The meeting marked the end of a year-long journey to co-design mental health and psychosocial support interventions for adolescents and young adults (AYA) in KZN. That journey began stakeholder inception meeting in April 2025. What emerged from this meeting was a picture of committed colleagues working within a system under strain: too few psychologists covering too many schools, screening tools too long to be practical, and a persistent disconnect between departments that often ran parallel programmes without knowing it. This was followed by a series of Human-Centred Design workshops with 15 young people and 12 caregivers from the Valley of a Thousand Hills.
What young people told us was clear: services exist, but they are largely invisible. Stigma, broken confidentiality, economic constraints and a lack of awareness keep young people away, even when help is available. Caregivers, many sharing their own experiences for the first time, revealed how unprocessed intergenerational trauma shapes the home environments young people grow up in.
Working directly with communities, three co-designed interventions emerged: Speak Out Boxes for anonymous help-seeking, Gendered Safe Spaces for sustained peer support, and Peer Champions, voted the most practical, to build trust, reduce stigma, and connect young people to services.

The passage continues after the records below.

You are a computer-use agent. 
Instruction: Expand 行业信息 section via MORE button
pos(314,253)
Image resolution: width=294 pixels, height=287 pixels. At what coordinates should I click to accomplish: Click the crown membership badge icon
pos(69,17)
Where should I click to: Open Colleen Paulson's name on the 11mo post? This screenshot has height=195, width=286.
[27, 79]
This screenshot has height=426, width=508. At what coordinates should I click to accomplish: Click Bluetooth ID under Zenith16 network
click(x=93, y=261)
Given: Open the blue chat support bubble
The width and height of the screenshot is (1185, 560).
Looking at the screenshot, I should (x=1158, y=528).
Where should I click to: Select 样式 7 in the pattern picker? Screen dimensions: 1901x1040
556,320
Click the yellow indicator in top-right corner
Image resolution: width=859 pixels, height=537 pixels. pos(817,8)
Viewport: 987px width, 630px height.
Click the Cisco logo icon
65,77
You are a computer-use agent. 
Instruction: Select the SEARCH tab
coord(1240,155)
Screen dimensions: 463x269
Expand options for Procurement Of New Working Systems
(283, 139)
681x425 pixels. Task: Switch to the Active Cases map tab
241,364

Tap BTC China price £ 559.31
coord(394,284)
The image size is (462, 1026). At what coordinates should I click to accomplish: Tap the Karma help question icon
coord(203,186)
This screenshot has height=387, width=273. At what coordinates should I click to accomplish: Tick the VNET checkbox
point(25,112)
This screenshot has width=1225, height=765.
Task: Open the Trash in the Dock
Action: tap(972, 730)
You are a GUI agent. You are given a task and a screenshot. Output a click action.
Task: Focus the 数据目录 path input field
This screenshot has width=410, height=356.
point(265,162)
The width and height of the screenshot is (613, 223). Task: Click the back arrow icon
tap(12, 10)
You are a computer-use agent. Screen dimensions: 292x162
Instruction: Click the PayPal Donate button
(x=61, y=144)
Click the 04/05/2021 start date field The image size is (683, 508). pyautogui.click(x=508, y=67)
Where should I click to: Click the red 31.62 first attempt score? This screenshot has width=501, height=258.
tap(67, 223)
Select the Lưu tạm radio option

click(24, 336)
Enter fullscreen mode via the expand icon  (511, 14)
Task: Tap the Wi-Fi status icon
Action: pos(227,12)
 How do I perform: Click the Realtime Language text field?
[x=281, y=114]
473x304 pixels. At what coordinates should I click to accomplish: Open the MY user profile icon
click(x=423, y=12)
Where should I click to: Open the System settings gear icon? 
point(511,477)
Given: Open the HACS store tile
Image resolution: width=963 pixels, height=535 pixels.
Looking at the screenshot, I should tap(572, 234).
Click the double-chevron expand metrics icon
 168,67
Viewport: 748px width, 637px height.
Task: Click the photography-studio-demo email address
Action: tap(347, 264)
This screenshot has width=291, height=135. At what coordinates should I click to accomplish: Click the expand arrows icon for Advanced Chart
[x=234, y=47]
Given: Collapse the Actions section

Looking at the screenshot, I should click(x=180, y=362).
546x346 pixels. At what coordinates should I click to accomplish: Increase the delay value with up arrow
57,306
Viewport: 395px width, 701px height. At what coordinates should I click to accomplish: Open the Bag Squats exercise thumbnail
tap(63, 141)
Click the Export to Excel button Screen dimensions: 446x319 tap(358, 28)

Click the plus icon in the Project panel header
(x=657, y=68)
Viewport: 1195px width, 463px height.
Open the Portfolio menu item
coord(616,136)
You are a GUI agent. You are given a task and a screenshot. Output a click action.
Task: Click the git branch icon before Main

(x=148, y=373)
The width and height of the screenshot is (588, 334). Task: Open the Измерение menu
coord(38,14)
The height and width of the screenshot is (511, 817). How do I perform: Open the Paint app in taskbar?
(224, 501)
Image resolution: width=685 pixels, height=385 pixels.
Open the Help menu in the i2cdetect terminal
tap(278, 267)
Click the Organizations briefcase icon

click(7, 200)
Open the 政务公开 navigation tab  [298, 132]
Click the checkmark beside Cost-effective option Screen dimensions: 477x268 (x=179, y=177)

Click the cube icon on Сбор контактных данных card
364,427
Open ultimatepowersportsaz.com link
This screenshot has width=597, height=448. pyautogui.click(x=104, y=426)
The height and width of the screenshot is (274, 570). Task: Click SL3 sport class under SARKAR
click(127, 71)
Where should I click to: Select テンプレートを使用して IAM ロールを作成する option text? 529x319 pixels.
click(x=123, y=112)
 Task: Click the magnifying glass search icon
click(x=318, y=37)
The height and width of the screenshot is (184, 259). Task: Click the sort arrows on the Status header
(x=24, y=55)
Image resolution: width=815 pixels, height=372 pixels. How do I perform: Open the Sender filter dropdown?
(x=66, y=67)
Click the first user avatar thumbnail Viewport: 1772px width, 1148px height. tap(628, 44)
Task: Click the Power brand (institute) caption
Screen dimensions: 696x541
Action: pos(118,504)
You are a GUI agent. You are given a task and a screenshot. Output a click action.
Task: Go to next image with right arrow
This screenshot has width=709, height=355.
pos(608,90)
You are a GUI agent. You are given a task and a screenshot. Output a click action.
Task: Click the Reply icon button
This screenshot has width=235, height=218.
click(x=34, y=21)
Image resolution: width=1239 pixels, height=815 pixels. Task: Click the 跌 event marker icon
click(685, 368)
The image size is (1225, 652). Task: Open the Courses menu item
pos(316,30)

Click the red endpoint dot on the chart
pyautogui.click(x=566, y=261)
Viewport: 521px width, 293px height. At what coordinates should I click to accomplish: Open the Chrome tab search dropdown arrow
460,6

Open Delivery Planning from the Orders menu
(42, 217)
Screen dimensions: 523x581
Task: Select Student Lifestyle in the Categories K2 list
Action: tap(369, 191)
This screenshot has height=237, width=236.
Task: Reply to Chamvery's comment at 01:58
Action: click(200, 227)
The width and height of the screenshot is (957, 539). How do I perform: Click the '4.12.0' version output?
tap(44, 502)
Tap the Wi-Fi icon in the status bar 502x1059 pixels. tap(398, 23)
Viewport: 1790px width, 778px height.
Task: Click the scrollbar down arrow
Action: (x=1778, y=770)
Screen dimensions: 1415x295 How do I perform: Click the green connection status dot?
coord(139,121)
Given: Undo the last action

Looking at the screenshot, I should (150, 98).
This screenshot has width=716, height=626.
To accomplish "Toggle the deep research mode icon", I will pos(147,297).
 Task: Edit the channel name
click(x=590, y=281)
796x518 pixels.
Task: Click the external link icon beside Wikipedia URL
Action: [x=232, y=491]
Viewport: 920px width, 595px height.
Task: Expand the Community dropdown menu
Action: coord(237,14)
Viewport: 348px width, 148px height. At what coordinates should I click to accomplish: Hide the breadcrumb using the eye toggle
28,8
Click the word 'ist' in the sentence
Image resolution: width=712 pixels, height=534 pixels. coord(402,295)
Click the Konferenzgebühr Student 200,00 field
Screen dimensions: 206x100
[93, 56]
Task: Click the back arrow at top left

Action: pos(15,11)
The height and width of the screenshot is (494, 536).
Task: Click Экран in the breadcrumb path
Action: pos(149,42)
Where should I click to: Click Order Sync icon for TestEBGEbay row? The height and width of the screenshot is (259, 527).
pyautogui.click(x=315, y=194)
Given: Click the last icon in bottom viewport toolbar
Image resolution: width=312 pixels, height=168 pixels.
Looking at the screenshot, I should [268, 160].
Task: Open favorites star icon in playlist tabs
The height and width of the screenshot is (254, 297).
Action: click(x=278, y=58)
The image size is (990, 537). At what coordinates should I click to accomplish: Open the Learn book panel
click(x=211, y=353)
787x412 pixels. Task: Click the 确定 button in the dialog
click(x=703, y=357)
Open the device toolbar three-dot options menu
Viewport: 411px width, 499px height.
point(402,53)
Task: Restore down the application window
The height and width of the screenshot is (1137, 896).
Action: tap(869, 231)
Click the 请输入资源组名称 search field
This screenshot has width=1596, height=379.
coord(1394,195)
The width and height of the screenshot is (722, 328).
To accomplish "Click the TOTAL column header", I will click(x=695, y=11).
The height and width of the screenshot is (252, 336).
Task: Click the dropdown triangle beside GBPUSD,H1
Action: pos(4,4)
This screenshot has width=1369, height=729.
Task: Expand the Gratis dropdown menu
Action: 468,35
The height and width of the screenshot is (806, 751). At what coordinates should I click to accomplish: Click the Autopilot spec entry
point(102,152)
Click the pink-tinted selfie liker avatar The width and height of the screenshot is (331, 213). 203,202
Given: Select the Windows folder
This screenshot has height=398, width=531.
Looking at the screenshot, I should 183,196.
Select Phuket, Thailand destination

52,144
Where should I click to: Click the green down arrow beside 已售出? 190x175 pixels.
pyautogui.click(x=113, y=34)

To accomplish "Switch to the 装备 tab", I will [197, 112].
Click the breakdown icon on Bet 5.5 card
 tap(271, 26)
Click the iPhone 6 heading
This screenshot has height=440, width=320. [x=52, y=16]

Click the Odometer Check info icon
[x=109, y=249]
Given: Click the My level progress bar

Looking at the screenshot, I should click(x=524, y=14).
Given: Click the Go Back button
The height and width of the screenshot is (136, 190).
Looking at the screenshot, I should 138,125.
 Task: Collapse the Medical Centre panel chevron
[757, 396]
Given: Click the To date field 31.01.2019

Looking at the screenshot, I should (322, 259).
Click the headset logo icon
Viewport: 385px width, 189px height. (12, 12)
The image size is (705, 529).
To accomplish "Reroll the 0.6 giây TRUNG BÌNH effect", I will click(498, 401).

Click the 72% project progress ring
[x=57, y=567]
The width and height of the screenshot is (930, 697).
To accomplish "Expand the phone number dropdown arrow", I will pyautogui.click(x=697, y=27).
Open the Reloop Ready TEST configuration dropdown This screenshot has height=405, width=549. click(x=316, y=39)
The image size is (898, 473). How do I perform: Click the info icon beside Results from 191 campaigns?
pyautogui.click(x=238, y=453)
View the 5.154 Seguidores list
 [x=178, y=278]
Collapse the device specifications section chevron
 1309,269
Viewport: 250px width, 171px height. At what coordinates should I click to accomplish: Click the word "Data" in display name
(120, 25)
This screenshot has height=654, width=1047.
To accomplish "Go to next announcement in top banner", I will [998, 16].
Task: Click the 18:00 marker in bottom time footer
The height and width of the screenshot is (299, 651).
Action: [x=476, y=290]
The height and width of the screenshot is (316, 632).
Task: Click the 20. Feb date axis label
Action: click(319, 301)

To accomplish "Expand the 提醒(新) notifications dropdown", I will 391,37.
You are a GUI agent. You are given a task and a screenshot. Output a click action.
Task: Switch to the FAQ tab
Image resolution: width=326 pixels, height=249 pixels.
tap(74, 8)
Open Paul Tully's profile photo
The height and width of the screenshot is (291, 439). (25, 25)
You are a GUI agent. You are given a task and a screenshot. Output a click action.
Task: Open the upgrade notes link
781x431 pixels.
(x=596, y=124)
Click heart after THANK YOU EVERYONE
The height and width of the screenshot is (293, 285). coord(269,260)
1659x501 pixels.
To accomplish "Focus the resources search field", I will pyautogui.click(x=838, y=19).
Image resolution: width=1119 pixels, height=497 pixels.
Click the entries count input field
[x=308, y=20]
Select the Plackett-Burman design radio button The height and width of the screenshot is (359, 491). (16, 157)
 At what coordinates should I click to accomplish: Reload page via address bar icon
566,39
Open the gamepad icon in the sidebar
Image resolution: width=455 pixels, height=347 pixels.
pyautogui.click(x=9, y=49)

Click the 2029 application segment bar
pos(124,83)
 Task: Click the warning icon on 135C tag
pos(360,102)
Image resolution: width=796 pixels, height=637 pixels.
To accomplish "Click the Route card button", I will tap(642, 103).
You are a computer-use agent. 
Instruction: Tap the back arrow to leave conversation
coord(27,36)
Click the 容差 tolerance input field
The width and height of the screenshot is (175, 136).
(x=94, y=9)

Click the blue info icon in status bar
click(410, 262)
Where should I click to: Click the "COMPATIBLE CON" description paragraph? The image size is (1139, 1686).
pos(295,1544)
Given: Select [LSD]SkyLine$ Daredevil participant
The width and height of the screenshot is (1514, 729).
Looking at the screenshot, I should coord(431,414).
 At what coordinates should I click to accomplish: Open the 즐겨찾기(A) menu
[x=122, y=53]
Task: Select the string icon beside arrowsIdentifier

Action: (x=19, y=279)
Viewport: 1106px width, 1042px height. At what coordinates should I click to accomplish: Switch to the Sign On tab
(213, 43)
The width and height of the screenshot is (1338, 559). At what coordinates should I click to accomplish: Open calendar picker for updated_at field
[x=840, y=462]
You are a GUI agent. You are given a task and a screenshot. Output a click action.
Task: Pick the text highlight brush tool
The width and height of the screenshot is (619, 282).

The final stakeholder meeting presented these findings and opened a rich conversation about possibilities of implementation. Colleagues grappled with the realities of overstretched systems, the urgent need for a validated mental health screening tool for under-18s, and how the Peer Champion model could be embedded across existing departmental structures. The Office of the Premier pointed to an existing provincial youth strategy as a vehicle for alignment, a reminder that the goal is to strengthen what exists, not reinvent it.
The Asenze Impilo study is wrapping up its current phase, with findings to be made publicly available. But the conversation it started is far from over. The evidence is here. The next step is using it.